Last Saturday, my father took a detour driving us home from our annual foray into the City to see our favorite radio show, “A Prairie Home Companion” hosted by Garrison Keillor. It was a wonderful evening: we usually attend the final show, the Christmas show, before the cast returns home to Minnesota, but this post-Thanksgiving broadcast was particularly zen. Of the seven live broadcasts I’ve seen in my life, it was my favorite.
The detour took us through the center of downtown Madison, past the illuminated Christmas tree in the plaza.
“Gotta appreciate it while it’s there,” someone commented.
That 41-foot blue spruce, as the Madison Eagle so affectionately described it, adorned and later engulfed my front lawn for the whole 14 years we have lived in Madison. Planted in the 1980s at age 10 by the previous owners, anyone who ever received directions to my house knew to keep an eye out for the “brick house with the big pine tree in front.”

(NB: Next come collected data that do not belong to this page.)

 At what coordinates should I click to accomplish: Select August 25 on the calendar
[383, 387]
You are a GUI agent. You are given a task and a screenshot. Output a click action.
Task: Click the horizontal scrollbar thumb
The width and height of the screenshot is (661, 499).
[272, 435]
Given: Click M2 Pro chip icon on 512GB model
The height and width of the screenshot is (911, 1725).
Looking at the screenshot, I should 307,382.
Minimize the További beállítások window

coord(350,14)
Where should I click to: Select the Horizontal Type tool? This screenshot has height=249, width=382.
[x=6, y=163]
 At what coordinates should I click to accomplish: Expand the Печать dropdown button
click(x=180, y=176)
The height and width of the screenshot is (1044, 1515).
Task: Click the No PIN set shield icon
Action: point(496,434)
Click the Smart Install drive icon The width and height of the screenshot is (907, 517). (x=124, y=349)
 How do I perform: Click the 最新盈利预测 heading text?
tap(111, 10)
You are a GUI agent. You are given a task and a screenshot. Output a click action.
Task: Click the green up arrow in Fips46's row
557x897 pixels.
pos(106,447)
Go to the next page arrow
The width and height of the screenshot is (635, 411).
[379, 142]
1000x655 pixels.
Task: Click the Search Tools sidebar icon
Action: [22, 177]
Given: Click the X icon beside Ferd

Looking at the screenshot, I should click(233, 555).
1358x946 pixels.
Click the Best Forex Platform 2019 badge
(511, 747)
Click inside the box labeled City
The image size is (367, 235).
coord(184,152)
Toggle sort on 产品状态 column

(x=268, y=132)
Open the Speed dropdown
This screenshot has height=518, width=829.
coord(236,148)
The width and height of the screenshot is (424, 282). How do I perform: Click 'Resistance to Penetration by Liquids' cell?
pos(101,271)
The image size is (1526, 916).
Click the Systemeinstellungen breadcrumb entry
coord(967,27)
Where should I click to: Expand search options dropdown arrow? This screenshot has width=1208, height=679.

Countless shoes, soccer balls, frisbees, kites, and cats have gotten stuck in that tree. One Rosh Hashanah, the Jewish New Year, my Rabbi’s son chucked his sneaker into it’s highest branches. I remember sitting on my couch in the living room, watching with glee as his father attempted to dislodge the shoe from the tree. A celebratory moment indeed when it finally fell after some 30 minutes.
The morning the Madison Christmas Tree Committee arrived with their crew to cut down this tree, my family was expecting them the following day. I received a text during my Spanish class and proceeded to beg Srta. Occhiogrosso to go home so I could properly witness the uprooting of my childhood. She unfortunately denied my request and I teared up, only to be comforted my my father’s loving text, “It’s going to a new home. Also, stop using your phone in school.”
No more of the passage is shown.